* [READING PASSAGE]
# General Topics > Food, Feeders, Live, Frozen, Culturing, etc >  Introducing new foods

## Rosa12

Hello i gave my son a frog for his birthday last month. We took him to the veterinarian for a wellness check and he suggested we start feeding him fish in addition to the crickets. We are trying to get him to eat from tongs or from our hand but had so far only eaten crickets as they walk by. Do you have any advice as to how to entice him to eat the fish? As of now he is not interested at all. And the poor fish just dies a terrible death at the bottom of the terrarium. We love our frog very much! My 6 year old named him hopper! 
Thanks a million

----------


## alane

put the fish in a shallow bowl of water so it can at least swim a bit.  put the frog into the water.  the movement of the fish might just do the trick.

frogs will generally be attracted to movement.  so dead prey might work if you wave it around with tongs or poke at it with a stick to make it look like its alive.

and frogs can be picky so its not your fault if the vets suggestion does not work.

I once tried to give my fire belly toad tank a bunch of earthworm pieces.  The frogs were fascinated, they all came up to look at the squirming piece of worm.  But then they just sat there.  Daring each other to go first.  Laughable.  One finally lunged...it took a while...the worm made it's goo...the frog eventually aborted.  Another one ate it.  What a pain.
If I put crickets in the tank, they have the most fun ever hunting every last one down.  So it's crickets for them.
I've seen them get a fly in the tank as well.  They are fast.

----------

* [SET TASKS]
1. Say whether each statement agrees with the thread on introducing new foods, answering yes or no and quoting the words that decide it.
(a) The veterinarian suggested adding fish to the frog's crickets.
(b) The frog has already eaten from tongs.
(c) The first fire belly toad to lunge at the worm piece ate it.
2. Answer these questions from the thread on introducing new foods.
(a) How old is the child who named the frog?
(b) What are frogs generally attracted to, according to the reply?
(c) What food does the replier settle on for the fire belly toads?
3. From the thread on introducing new foods, reproduce the passage starting with "I once tried" and going on through "What a pain.", without any changes.

* [RECORD LIST]

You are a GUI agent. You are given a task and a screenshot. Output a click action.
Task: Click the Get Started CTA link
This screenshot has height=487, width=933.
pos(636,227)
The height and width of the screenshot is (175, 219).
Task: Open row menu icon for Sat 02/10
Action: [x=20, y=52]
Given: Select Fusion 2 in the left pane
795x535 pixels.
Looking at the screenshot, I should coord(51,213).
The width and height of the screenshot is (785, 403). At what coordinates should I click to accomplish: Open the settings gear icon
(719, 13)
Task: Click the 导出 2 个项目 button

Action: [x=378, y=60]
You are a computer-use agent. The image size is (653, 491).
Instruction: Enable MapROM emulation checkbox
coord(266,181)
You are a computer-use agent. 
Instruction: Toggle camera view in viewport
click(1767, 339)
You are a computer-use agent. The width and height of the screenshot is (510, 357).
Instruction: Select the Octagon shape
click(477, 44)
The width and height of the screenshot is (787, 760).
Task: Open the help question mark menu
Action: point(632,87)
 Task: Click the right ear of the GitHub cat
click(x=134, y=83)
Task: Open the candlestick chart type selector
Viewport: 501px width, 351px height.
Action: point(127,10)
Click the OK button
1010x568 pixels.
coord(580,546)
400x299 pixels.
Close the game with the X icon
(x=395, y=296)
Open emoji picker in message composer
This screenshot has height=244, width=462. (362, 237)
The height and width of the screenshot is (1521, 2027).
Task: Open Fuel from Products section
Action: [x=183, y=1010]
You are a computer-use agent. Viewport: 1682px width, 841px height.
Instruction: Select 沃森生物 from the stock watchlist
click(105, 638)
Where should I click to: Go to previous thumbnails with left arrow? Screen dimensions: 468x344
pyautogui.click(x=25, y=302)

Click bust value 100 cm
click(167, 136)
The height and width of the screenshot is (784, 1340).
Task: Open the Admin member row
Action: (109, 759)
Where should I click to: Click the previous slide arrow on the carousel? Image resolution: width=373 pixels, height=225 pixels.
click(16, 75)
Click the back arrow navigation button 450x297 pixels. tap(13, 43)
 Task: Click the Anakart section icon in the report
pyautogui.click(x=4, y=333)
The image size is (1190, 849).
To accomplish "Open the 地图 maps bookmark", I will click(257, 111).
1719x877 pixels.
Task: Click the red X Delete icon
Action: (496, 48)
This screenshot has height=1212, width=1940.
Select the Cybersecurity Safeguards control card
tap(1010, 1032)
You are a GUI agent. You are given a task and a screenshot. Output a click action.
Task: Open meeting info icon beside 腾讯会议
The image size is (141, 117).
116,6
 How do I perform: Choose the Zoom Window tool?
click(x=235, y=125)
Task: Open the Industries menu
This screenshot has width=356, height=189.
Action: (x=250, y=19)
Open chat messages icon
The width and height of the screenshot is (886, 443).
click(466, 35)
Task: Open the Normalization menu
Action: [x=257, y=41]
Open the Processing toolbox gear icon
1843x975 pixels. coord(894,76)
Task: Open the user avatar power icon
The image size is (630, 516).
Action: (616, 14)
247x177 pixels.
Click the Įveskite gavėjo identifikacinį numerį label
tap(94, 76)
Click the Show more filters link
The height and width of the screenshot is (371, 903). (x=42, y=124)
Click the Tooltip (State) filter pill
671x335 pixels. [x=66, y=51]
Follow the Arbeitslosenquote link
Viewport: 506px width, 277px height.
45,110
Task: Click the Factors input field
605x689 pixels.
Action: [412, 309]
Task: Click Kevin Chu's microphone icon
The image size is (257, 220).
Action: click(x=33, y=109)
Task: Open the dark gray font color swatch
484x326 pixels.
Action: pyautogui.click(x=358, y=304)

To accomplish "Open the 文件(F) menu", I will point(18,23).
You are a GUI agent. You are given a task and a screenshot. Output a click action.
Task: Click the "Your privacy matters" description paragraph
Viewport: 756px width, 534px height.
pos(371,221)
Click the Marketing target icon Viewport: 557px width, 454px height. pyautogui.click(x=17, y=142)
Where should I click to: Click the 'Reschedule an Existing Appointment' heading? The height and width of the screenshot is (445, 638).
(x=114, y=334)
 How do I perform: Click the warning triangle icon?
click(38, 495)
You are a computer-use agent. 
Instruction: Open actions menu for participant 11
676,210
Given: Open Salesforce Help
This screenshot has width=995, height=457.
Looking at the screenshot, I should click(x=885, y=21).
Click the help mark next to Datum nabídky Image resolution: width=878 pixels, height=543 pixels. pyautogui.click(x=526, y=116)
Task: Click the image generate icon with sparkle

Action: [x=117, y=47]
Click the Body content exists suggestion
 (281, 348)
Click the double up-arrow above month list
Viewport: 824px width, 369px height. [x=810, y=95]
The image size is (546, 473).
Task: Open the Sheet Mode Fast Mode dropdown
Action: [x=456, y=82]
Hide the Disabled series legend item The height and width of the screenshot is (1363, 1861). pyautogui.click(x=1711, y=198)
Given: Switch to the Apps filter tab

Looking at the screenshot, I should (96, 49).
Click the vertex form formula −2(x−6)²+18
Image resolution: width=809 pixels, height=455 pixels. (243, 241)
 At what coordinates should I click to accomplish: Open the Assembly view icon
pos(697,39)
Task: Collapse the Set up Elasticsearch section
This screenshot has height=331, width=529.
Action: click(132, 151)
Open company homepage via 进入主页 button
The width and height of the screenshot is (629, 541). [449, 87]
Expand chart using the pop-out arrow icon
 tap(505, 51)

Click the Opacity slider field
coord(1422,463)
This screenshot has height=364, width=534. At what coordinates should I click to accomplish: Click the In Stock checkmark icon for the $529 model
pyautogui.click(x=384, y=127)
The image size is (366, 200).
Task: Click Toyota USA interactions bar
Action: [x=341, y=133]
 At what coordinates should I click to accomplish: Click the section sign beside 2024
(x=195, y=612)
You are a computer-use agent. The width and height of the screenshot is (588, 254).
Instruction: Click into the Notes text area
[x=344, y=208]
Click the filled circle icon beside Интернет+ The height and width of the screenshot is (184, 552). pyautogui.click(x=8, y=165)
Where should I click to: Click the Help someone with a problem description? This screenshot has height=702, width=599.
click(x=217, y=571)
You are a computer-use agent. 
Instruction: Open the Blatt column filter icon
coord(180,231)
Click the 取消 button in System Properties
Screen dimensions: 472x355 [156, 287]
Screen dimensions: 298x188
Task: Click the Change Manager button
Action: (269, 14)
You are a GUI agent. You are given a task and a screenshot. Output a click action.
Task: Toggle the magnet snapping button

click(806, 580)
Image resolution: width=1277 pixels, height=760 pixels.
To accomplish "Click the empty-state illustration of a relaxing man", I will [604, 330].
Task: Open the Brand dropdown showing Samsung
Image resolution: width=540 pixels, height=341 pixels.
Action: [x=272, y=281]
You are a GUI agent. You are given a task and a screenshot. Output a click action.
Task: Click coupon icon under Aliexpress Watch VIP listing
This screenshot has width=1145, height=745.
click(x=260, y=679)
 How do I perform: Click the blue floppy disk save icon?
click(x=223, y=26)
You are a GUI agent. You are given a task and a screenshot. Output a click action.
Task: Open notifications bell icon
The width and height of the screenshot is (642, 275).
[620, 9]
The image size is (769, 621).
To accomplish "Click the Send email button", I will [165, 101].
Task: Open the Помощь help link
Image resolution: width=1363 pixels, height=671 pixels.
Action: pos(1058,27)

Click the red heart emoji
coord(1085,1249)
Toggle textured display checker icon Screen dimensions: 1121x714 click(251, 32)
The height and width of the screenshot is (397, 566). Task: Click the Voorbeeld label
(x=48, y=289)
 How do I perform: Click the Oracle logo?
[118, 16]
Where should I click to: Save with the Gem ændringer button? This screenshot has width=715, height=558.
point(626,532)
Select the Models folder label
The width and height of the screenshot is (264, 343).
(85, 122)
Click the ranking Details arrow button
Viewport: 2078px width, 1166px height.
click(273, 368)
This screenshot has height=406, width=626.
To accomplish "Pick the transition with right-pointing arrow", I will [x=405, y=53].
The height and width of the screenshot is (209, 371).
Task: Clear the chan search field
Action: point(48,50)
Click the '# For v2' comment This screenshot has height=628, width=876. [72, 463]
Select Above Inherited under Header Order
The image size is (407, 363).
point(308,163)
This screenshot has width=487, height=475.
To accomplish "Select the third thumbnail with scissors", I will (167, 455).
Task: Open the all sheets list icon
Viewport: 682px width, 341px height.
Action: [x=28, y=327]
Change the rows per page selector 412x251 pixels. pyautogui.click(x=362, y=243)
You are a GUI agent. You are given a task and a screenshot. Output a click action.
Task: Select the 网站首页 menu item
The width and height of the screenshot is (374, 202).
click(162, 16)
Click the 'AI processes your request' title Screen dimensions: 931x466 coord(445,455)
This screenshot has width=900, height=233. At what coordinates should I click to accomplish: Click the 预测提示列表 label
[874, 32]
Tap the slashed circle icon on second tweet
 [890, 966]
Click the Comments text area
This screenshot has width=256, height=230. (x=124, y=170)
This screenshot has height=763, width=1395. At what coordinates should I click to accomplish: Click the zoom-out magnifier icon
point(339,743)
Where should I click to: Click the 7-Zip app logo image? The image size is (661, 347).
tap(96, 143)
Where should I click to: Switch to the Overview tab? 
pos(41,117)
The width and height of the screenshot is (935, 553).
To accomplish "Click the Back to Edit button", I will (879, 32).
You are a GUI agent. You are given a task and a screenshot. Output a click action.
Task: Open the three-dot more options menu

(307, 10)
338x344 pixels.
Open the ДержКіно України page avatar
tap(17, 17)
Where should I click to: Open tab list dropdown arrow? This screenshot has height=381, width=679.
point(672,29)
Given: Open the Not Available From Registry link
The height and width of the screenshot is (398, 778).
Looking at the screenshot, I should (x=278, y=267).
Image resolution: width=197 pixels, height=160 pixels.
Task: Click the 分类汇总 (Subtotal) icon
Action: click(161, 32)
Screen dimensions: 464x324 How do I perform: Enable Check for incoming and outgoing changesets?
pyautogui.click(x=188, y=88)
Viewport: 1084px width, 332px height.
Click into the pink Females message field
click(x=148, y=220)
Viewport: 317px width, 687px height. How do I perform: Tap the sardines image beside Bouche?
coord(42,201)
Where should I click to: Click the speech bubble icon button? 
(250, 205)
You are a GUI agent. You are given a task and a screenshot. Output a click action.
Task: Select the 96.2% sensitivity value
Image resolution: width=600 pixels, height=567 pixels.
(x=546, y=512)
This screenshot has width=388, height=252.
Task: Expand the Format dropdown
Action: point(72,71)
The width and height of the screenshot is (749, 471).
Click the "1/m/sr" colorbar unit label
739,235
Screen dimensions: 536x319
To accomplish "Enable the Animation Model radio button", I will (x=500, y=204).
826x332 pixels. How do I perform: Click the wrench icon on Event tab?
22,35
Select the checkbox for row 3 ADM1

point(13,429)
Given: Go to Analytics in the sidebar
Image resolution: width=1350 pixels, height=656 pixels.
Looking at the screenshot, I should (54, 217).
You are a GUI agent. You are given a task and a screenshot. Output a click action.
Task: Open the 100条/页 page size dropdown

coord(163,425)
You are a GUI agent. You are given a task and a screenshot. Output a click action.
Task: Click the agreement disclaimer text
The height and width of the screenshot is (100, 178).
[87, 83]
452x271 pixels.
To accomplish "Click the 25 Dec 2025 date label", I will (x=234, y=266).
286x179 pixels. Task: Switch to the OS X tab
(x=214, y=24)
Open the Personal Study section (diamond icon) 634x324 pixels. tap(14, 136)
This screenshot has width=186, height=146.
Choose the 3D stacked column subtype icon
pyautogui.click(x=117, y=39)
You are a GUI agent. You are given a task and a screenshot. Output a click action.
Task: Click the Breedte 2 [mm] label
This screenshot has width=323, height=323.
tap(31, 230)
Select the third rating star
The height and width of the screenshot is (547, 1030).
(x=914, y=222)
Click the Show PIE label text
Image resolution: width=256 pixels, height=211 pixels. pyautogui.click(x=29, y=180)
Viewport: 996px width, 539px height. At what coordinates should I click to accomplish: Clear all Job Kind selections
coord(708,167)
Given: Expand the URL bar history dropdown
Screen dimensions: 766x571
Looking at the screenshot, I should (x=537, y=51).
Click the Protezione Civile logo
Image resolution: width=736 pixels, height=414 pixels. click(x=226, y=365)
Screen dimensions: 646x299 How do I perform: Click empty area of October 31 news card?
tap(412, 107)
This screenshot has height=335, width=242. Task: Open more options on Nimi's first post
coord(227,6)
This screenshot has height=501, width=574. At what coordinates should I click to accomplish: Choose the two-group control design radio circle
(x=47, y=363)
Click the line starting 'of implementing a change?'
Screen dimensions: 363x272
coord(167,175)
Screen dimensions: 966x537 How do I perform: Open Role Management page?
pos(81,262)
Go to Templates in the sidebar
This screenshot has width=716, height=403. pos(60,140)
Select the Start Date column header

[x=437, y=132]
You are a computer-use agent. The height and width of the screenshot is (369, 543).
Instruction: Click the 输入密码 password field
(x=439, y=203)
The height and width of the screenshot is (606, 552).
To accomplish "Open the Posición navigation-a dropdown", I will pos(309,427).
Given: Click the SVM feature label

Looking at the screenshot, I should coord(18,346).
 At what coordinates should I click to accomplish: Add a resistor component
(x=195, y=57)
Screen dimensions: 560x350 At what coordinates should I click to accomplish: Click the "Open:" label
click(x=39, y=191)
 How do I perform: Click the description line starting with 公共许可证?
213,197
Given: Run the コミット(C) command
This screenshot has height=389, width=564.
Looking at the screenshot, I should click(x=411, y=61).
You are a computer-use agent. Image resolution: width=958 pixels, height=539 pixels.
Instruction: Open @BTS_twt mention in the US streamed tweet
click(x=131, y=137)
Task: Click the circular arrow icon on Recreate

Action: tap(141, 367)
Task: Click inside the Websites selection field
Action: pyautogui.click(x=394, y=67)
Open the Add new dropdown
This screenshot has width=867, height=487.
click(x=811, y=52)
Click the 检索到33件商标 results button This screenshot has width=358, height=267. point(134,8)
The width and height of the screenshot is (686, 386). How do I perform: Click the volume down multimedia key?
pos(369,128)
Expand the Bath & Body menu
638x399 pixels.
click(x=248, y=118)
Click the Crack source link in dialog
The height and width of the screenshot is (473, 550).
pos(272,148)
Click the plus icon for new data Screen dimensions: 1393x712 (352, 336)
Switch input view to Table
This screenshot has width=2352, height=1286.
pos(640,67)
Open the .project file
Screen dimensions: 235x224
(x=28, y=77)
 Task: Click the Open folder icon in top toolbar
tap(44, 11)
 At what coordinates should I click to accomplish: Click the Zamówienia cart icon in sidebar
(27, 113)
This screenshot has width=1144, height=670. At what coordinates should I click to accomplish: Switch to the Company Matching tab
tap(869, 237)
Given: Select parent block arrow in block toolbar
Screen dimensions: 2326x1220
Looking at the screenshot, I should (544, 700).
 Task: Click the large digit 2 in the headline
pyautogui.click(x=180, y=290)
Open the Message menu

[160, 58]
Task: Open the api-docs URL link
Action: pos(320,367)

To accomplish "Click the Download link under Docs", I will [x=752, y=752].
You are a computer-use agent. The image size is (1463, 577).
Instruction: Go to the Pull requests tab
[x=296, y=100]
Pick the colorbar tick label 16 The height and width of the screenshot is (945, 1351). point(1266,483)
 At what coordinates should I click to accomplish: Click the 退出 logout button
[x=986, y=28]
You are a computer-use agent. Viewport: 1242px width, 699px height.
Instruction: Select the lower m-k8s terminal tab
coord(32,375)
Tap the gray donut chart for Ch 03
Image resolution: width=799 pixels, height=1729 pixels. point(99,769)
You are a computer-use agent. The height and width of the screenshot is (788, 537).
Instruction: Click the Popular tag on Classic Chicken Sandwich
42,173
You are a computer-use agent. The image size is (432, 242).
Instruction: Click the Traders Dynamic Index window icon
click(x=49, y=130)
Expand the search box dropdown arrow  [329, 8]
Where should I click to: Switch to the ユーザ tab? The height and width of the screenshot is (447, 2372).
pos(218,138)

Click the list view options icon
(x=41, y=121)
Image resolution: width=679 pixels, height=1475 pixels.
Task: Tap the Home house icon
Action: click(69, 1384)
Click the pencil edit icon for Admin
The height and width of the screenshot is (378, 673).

* [SOLUTIONS TO THE PROBLEMS]
1.
(a) Yes: "he suggested we start feeding him fish in addition to the crickets"
(b) No: "had so far only eaten crickets as they walk by"
(c) No: "the frog eventually aborted.  Another one ate it."

2.
(a) 6
(b) Movement
(c) Crickets

3.
I once tried to give my fire belly toad tank a bunch of earthworm pieces.  The frogs were fascinated, they all came up to look at the squirming piece of worm.  But then they just sat there.  Daring each other to go first.  Laughable.  One finally lunged...it took a while...the worm made it's goo...the frog eventually aborted.  Another one ate it.  What a pain.